Directions:
How many lines of the listing contain the string "agent"? Only the number is wanted.

○ ○ ○ ○

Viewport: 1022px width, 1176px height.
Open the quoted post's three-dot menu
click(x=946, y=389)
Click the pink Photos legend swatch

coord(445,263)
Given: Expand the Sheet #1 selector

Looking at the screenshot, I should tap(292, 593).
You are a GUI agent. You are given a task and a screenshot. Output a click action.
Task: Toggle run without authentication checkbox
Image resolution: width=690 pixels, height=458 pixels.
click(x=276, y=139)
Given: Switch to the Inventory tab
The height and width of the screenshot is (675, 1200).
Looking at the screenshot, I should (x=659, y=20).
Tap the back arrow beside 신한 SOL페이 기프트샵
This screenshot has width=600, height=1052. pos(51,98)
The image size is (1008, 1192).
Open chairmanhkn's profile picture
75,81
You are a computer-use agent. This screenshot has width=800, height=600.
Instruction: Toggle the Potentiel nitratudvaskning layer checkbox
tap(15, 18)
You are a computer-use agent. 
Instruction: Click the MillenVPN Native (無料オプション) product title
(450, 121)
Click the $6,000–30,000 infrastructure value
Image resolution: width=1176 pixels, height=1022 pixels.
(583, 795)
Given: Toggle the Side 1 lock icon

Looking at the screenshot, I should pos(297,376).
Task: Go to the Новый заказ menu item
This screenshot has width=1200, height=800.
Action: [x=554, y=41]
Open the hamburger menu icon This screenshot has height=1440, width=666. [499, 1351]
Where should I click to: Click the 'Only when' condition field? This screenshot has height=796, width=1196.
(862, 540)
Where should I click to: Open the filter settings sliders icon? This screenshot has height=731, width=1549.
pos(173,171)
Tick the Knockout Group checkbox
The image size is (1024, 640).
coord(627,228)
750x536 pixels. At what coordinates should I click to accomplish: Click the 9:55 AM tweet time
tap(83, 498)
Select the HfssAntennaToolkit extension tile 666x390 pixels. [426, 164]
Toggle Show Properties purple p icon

○ ○ ○ ○

Task solution:
3